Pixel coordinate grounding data
########################################

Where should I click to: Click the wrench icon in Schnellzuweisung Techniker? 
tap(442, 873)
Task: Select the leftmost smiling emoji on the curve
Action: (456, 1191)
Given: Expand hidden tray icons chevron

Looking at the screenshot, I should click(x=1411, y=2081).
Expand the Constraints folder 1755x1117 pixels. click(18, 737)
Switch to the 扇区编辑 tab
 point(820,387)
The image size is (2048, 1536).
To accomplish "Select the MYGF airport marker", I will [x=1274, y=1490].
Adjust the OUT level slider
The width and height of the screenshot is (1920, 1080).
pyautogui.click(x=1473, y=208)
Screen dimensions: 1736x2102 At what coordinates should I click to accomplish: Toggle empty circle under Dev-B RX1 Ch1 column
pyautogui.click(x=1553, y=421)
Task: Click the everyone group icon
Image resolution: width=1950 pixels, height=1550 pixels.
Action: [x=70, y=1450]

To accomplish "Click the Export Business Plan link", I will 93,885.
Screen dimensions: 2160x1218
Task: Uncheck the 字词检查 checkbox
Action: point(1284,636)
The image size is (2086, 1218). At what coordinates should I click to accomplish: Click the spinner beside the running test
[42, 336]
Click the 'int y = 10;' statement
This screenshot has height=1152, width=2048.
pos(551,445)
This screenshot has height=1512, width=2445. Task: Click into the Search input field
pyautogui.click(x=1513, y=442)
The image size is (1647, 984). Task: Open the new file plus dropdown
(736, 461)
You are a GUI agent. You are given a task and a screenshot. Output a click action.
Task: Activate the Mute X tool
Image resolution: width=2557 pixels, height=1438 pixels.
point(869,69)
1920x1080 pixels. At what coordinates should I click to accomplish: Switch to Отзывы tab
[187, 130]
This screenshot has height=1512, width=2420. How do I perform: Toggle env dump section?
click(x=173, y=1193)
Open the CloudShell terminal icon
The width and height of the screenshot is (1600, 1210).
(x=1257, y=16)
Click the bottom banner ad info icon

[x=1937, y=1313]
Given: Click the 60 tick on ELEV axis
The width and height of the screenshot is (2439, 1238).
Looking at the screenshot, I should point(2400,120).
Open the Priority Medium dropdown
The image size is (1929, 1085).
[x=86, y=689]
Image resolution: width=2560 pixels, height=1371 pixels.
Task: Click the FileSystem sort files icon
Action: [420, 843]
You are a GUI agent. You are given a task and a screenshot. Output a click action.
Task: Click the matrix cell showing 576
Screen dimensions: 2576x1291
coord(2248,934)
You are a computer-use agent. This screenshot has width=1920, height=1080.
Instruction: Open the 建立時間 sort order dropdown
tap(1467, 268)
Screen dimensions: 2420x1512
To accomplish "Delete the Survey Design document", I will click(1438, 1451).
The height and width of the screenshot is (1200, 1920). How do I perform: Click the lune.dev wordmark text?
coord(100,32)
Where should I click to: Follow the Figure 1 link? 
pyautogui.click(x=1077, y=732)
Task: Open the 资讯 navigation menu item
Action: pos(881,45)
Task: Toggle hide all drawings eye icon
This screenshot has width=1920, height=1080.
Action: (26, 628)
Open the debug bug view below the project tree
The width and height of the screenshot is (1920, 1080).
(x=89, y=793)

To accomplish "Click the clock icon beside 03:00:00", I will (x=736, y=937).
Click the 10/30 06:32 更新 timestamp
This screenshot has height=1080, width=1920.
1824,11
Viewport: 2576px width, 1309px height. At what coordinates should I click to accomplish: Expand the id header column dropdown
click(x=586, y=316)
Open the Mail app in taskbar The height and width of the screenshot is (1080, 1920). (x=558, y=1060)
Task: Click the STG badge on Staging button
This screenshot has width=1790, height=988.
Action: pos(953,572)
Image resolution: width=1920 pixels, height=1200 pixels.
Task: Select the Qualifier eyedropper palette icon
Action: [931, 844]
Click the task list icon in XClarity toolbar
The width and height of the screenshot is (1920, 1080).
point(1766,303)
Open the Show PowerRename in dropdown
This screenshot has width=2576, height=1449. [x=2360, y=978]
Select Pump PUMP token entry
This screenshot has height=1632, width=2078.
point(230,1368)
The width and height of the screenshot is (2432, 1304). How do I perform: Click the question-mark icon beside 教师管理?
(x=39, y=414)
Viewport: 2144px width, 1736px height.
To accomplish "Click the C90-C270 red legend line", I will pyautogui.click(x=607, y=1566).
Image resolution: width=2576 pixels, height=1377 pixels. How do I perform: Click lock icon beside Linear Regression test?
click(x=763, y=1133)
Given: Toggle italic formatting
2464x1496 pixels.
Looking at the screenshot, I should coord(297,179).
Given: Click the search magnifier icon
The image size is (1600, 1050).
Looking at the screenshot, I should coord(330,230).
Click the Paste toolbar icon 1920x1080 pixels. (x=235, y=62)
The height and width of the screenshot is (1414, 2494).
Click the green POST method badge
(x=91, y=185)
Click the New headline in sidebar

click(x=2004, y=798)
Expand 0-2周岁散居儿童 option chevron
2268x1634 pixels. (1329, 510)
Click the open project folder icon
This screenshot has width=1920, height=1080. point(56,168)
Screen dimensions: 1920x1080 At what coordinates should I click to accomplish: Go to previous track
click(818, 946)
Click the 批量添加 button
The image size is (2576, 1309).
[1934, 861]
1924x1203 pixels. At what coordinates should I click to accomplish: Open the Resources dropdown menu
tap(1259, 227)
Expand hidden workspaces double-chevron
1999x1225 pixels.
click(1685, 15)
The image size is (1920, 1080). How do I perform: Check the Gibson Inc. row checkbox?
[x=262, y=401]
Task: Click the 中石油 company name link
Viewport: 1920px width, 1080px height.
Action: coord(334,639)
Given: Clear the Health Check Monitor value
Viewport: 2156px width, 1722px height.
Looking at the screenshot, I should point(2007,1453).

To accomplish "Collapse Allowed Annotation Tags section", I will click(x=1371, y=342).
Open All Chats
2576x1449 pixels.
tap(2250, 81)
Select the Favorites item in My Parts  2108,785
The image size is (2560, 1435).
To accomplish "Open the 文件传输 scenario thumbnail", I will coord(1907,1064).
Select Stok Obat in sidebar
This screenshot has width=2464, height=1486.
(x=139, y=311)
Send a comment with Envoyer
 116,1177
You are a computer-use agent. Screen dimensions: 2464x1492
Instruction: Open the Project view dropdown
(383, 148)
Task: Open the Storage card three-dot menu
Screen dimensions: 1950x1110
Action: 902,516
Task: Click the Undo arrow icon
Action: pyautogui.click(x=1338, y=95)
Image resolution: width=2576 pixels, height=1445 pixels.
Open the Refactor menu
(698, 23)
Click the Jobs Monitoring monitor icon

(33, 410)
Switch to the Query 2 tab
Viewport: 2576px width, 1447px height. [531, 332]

########################################

Retype the records above in full, exactly as they appear.

Where should I click to: Click the wrench icon in Schnellzuweisung Techniker? 
tap(442, 873)
Task: Select the leftmost smiling emoji on the curve
Action: (456, 1191)
Given: Expand hidden tray icons chevron

Looking at the screenshot, I should click(x=1411, y=2081).
Expand the Constraints folder 1755x1117 pixels. click(18, 737)
Switch to the 扇区编辑 tab
 point(820,387)
The image size is (2048, 1536).
To accomplish "Select the MYGF airport marker", I will [x=1274, y=1490].
Adjust the OUT level slider
The width and height of the screenshot is (1920, 1080).
pyautogui.click(x=1473, y=208)
Screen dimensions: 1736x2102 At what coordinates should I click to accomplish: Toggle empty circle under Dev-B RX1 Ch1 column
pyautogui.click(x=1553, y=421)
Task: Click the everyone group icon
Image resolution: width=1950 pixels, height=1550 pixels.
Action: [x=70, y=1450]

To accomplish "Click the Export Business Plan link", I will 93,885.
Screen dimensions: 2160x1218
Task: Uncheck the 字词检查 checkbox
Action: point(1284,636)
The image size is (2086, 1218). At what coordinates should I click to accomplish: Click the spinner beside the running test
[42, 336]
Click the 'int y = 10;' statement
This screenshot has height=1152, width=2048.
pos(551,445)
This screenshot has height=1512, width=2445. Task: Click into the Search input field
pyautogui.click(x=1513, y=442)
The image size is (1647, 984). Task: Open the new file plus dropdown
(736, 461)
You are a GUI agent. You are given a task and a screenshot. Output a click action.
Task: Activate the Mute X tool
Image resolution: width=2557 pixels, height=1438 pixels.
point(869,69)
1920x1080 pixels. At what coordinates should I click to accomplish: Switch to Отзывы tab
[187, 130]
This screenshot has height=1512, width=2420. How do I perform: Toggle env dump section?
click(x=173, y=1193)
Open the CloudShell terminal icon
The width and height of the screenshot is (1600, 1210).
(x=1257, y=16)
Click the bottom banner ad info icon

[x=1937, y=1313]
Given: Click the 60 tick on ELEV axis
The width and height of the screenshot is (2439, 1238).
Looking at the screenshot, I should point(2400,120).
Open the Priority Medium dropdown
The image size is (1929, 1085).
[x=86, y=689]
Image resolution: width=2560 pixels, height=1371 pixels.
Task: Click the FileSystem sort files icon
Action: [420, 843]
You are a GUI agent. You are given a task and a screenshot. Output a click action.
Task: Click the matrix cell showing 576
Screen dimensions: 2576x1291
coord(2248,934)
You are a computer-use agent. This screenshot has width=1920, height=1080.
Instruction: Open the 建立時間 sort order dropdown
tap(1467, 268)
Screen dimensions: 2420x1512
To accomplish "Delete the Survey Design document", I will click(1438, 1451).
The height and width of the screenshot is (1200, 1920). How do I perform: Click the lune.dev wordmark text?
coord(100,32)
Where should I click to: Follow the Figure 1 link? 
pyautogui.click(x=1077, y=732)
Task: Open the 资讯 navigation menu item
Action: pos(881,45)
Task: Toggle hide all drawings eye icon
This screenshot has width=1920, height=1080.
Action: (26, 628)
Open the debug bug view below the project tree
The width and height of the screenshot is (1920, 1080).
(x=89, y=793)

To accomplish "Click the clock icon beside 03:00:00", I will (x=736, y=937).
Click the 10/30 06:32 更新 timestamp
This screenshot has height=1080, width=1920.
1824,11
Viewport: 2576px width, 1309px height. At what coordinates should I click to accomplish: Expand the id header column dropdown
click(x=586, y=316)
Open the Mail app in taskbar The height and width of the screenshot is (1080, 1920). (x=558, y=1060)
Task: Click the STG badge on Staging button
This screenshot has width=1790, height=988.
Action: pos(953,572)
Image resolution: width=1920 pixels, height=1200 pixels.
Task: Select the Qualifier eyedropper palette icon
Action: [931, 844]
Click the task list icon in XClarity toolbar
The width and height of the screenshot is (1920, 1080).
point(1766,303)
Open the Show PowerRename in dropdown
This screenshot has width=2576, height=1449. [x=2360, y=978]
Select Pump PUMP token entry
This screenshot has height=1632, width=2078.
point(230,1368)
The width and height of the screenshot is (2432, 1304). How do I perform: Click the question-mark icon beside 教师管理?
(x=39, y=414)
Viewport: 2144px width, 1736px height.
To accomplish "Click the C90-C270 red legend line", I will pyautogui.click(x=607, y=1566).
Image resolution: width=2576 pixels, height=1377 pixels. How do I perform: Click lock icon beside Linear Regression test?
click(x=763, y=1133)
Given: Toggle italic formatting
2464x1496 pixels.
Looking at the screenshot, I should coord(297,179).
Given: Click the search magnifier icon
The image size is (1600, 1050).
Looking at the screenshot, I should coord(330,230).
Click the Paste toolbar icon 1920x1080 pixels. (x=235, y=62)
The height and width of the screenshot is (1414, 2494).
Click the green POST method badge
(x=91, y=185)
Click the New headline in sidebar

click(x=2004, y=798)
Expand 0-2周岁散居儿童 option chevron
2268x1634 pixels. (1329, 510)
Click the open project folder icon
This screenshot has width=1920, height=1080. point(56,168)
Screen dimensions: 1920x1080 At what coordinates should I click to accomplish: Go to previous track
click(818, 946)
Click the 批量添加 button
The image size is (2576, 1309).
[1934, 861]
1924x1203 pixels. At what coordinates should I click to accomplish: Open the Resources dropdown menu
tap(1259, 227)
Expand hidden workspaces double-chevron
1999x1225 pixels.
click(1685, 15)
The image size is (1920, 1080). How do I perform: Check the Gibson Inc. row checkbox?
[x=262, y=401]
Task: Click the 中石油 company name link
Viewport: 1920px width, 1080px height.
Action: coord(334,639)
Given: Clear the Health Check Monitor value
Viewport: 2156px width, 1722px height.
Looking at the screenshot, I should point(2007,1453).

To accomplish "Collapse Allowed Annotation Tags section", I will click(x=1371, y=342).
Open All Chats
2576x1449 pixels.
tap(2250, 81)
Select the Favorites item in My Parts  2108,785
The image size is (2560, 1435).
To accomplish "Open the 文件传输 scenario thumbnail", I will coord(1907,1064).
Select Stok Obat in sidebar
This screenshot has width=2464, height=1486.
(x=139, y=311)
Send a comment with Envoyer
 116,1177
You are a computer-use agent. Screen dimensions: 2464x1492
Instruction: Open the Project view dropdown
(383, 148)
Task: Open the Storage card three-dot menu
Screen dimensions: 1950x1110
Action: 902,516
Task: Click the Undo arrow icon
Action: pyautogui.click(x=1338, y=95)
Image resolution: width=2576 pixels, height=1445 pixels.
Open the Refactor menu
(698, 23)
Click the Jobs Monitoring monitor icon

(33, 410)
Switch to the Query 2 tab
Viewport: 2576px width, 1447px height. [531, 332]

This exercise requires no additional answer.